What to do when your stash becomes a hoard?

You’ll forgive me my shocking titular alliteration, I know. I know because…you’re still here, reading!

Every sewist (every crafter, really) has a stash. Get together at a sewing class or a quilting bee or a craft bazaar, and inevitably the talk will turn to: The Stash. Your tools, fabrics, yarns; your patterns, your one-day-maybe beads and lanyards; that bucket of candlemaking supplies. All crammed into that closet or corner or bin stacked high in the garage. You’re a crafter, you think, as you reach for a bottle of fabric dye that catches your eye or the newest rotary cutter at JoAnn’s. You’ll use it. Of course you’ll use it! So you buy it and you add it. To The Stash.

And isn’t it funny, us packratting crafters, that we all have this tendency? So funny! It is The Stash which binds us together, molds us, into the future crafters we’ll become! Think of the projects we’ll make! The quilts we’ll appliqué! The soldering irons we’ll wield! The clay we’ll throw! The shawls we’ll crochet, once they inevitably come back into style! It’s inevitable. Our crafts are inevitable.

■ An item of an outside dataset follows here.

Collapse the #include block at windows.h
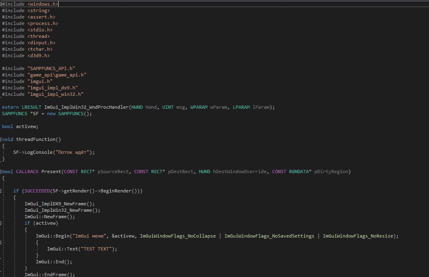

You cradle this close, for a while, drawing your power from it. But then, the day comes. Maybe you’re taking out the holiday decorations (or trying to put them away), maybe you’re hunting for that power of attorney you have to get notarized, maybe you simply opened an oft-overlooked closet door. Whatever it is, you suddenly look upon, in the cold light of a weekday morning, the vast stores of odds and ends for projects without number and you realize, even without the help of Marie Kondo, the time is nigh. You must face it. Do you have a stash, or does the stash have you? You aren’t a crafter, you’re a dragon. And you have no Stash. What you have is a hoard.

For me, it was putting away the Christmas decorations this. It was also the layer of dust that lay so thick upon areas of my workspace/guest room/crafting nook which I could not clean because of the precarious stacking of The Stash in order to fit it into my home which forced conviction upon me. But conviction, dear readers, is useful (unlike guilt). It was time to clean it up.

Rule 1: No more items until the current ones are used in my planned projects.

Rule 2: Designate a space and don’t grow beyond it.

Rule 3: Don’t be too hard on myself, it’s just things.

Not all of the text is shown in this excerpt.